_Work required_
Resume the news report on the cross-examination of PM Lee in the defamation trial, starting right after its final sentence.

_Extract_
Demanding TOC chief editor Terry Xu to take down an allegedly defamatory article by sending a letter via the Prime Minister’s Office (PMO) instead of making the demand through his lawyers was a way for Prime Minister Lee Hsien Loong to intimidate Mr Xu using his position as head of Government, argued lawyer Lim Tean.
The offending article — titled “PM Lee’s wife, Ho Ching weirdly shares article on cutting ties with family members” — contained alleged defamatory statements made by PM Lee’s siblings Mr Lee Hsien Yang and Dr Lee Wei Ling in relation to the 38 Oxley Road dispute.
In his cross-examination of PM Lee on the first day of the defamation suit trial on Monday (30 November), Mr Lim, who represents Mr Xu, questioned PM Lee’s motives for using the PMO to send such a letter instead of instructing his personal lawyers to send Mr Xu a letter of demand.
PM Lee clarified that his intention was to “avoid a lawsuit”, as he thought that Mr Xu would “get the message” — namely to apologise to him and remove the article so that the matter would be closed.
PM Lee also claimed that a “proper letter of demand” came from his lawyer.
However, Mr Lim highlighted no letter of demand was sent by PM Lee’s lawyer to Mr Xu and that the PMO’s letter was followed directly by a writ of summons instead.
PM Lee replied: “Is that correct? If so I stand corrected.”
Mr Lim asked if he was trying to use his status as the Prime Minister to intimidate Mr Xu to remove the article.
PM Lee denied Mr Lim’s assertion and said that it would be “even more intimidating” if his lawyer acts for him.
“I have never done this before. I should say that if I had signed the letter myself, perhaps that would be less intimidating,” he noted.

Raw records

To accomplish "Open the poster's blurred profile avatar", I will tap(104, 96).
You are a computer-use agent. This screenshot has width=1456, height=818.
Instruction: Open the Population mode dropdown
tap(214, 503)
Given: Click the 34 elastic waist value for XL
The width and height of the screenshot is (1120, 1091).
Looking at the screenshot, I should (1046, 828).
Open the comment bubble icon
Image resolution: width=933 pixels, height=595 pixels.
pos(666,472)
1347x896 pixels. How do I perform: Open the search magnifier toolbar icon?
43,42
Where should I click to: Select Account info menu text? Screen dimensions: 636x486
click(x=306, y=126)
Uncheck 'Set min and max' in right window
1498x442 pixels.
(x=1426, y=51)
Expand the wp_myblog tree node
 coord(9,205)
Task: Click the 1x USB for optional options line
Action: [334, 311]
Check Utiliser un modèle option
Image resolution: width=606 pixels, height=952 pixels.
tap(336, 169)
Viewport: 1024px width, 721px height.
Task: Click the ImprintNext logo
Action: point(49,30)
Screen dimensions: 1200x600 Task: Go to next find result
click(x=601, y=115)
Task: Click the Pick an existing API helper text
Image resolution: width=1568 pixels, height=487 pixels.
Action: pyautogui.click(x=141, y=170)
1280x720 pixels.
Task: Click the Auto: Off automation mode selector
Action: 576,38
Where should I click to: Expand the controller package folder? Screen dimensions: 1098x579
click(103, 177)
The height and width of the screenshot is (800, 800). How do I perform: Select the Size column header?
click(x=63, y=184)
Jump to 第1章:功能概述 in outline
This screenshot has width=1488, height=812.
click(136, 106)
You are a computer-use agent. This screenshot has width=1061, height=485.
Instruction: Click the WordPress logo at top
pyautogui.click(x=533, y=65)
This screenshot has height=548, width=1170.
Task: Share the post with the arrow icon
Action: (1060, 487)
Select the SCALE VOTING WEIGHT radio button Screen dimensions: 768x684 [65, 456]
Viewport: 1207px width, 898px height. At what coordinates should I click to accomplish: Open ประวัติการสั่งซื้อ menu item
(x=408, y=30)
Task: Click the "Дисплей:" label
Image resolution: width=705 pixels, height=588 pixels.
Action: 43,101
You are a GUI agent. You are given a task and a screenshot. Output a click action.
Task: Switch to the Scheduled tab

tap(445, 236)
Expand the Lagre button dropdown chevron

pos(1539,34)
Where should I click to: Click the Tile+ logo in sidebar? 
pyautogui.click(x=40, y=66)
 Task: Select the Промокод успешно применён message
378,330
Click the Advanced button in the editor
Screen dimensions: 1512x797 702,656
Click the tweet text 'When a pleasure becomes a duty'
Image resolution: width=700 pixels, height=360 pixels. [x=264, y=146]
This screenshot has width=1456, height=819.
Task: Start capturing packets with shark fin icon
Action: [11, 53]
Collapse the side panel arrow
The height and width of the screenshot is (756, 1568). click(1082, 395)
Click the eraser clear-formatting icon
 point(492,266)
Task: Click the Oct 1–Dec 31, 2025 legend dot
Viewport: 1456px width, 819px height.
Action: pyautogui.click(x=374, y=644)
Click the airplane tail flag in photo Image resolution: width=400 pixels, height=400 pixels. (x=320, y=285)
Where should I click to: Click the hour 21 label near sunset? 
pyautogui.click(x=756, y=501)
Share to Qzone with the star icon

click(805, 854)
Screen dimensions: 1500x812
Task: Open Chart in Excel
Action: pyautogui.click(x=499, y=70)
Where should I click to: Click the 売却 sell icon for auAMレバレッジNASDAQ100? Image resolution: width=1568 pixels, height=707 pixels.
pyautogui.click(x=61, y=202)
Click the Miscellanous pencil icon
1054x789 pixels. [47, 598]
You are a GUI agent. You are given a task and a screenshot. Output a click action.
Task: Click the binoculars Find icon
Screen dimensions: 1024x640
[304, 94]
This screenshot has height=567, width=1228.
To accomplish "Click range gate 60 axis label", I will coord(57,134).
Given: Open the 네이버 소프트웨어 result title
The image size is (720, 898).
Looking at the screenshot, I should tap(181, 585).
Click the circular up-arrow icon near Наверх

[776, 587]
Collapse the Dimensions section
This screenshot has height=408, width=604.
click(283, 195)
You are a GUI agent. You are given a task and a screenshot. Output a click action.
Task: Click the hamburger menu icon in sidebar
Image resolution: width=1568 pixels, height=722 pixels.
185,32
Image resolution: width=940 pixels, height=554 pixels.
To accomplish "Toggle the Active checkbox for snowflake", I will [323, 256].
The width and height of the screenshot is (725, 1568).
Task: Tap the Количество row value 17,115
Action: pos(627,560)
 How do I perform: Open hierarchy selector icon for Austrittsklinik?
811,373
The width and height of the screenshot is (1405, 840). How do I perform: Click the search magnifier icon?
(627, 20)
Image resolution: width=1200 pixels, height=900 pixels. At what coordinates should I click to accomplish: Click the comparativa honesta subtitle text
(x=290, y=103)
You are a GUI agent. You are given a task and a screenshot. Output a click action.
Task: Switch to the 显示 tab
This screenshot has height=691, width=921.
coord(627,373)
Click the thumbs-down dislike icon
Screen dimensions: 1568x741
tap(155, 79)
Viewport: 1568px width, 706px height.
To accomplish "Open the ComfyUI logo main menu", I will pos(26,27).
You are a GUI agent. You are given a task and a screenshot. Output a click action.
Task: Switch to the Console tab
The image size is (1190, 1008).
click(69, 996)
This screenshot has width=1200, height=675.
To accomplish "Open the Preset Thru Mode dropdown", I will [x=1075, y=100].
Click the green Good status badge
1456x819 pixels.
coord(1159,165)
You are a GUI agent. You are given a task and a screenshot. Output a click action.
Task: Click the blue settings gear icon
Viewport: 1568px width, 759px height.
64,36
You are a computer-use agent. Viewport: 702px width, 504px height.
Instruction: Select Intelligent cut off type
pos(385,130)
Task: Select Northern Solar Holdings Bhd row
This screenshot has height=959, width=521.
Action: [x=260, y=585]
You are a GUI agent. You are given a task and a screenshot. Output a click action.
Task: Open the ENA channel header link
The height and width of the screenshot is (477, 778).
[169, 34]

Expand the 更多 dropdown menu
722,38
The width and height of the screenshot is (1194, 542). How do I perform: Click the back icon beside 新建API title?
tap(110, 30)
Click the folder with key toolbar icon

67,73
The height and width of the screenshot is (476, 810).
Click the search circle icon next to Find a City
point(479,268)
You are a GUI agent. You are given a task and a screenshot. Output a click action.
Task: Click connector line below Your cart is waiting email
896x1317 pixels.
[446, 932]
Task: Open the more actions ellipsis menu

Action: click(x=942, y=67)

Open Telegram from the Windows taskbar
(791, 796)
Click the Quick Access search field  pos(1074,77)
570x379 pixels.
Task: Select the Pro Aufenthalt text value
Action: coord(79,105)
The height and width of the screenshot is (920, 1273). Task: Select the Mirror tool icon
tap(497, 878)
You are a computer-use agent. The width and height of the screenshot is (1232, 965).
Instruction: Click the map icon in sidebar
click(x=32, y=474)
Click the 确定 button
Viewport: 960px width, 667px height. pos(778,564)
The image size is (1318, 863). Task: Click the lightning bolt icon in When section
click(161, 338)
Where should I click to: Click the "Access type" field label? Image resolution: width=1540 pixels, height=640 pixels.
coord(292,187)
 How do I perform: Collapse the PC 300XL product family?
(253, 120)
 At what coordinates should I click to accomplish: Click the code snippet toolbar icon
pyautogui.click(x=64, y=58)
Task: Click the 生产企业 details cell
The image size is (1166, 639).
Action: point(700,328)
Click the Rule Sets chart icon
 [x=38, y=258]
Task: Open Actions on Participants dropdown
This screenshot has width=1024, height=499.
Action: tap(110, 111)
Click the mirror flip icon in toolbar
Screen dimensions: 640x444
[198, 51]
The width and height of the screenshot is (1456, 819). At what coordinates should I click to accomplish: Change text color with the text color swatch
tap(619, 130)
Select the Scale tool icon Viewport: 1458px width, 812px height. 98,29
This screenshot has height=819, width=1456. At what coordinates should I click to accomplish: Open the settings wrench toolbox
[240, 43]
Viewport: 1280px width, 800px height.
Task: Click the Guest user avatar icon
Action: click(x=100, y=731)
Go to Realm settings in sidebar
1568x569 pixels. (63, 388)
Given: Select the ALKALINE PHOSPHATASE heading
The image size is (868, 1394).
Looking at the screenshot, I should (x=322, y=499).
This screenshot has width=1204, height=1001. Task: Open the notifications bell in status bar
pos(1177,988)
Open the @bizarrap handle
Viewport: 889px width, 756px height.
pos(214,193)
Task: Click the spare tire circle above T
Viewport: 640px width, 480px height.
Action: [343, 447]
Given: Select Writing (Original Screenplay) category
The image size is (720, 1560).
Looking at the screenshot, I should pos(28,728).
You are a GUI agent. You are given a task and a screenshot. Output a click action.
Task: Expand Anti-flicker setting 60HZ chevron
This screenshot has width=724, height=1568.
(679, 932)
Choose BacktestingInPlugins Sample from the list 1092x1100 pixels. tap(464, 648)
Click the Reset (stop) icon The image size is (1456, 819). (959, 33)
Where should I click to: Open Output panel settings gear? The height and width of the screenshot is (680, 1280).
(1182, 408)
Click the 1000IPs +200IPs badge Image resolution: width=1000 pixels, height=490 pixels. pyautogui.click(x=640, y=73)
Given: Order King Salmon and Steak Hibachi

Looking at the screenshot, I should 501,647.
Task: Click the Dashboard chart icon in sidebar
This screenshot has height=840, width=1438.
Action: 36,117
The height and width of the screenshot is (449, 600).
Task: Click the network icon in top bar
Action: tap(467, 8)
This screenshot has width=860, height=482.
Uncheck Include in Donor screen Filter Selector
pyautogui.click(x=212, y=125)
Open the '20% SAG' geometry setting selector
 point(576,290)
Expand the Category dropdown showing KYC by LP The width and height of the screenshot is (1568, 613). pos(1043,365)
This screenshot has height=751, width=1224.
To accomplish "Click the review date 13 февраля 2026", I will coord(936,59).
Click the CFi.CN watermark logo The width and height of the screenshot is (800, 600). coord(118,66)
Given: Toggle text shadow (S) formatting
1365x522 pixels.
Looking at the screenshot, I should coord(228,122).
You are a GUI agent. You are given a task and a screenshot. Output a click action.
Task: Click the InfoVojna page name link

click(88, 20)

_Result for this exercise_
PM Lee also confirmed that his office has publicised the letter “almost immediately” to the mainstream media after it was sent to Mr Xu.
While presenting the letter sent by PM Lee’s press secretary — dated 1 September 2019 — before the court today, Mr Lim asked the Prime Minister if the letter was drafted by his lawyers.
PM Lee answered: “I cleared the post. I cleared the text.”
Mr Lim repeated the question of whether the letter was drafted by his lawyers, to which PM Lee confirmed that it was.
“So you chose to send out the letter on your Prime Minister’s letterhead instead of your lawyer’s letterhead when actually it had been drafted by your lawyers?” Mr Lim asked.
In response to the question, PM Lee said: “No, but I wanted it to be the lawyers who were working for me and I wanted this to be a missive short of a formal letter from my lawyers.”
Mr Lim asked whether PM Lee would get his lawyers to send a letter of demand pursuing libel claims with a clear message that he is pursuing his claims “as a private individual”, to which PM Lee answered: “Yes”.
He further probed PM Lee: “But here, by using your Prime Minister’s Office letterhead you are telling him, ‘I am coming after you as the Prime Minister of this country’. Do you agree?”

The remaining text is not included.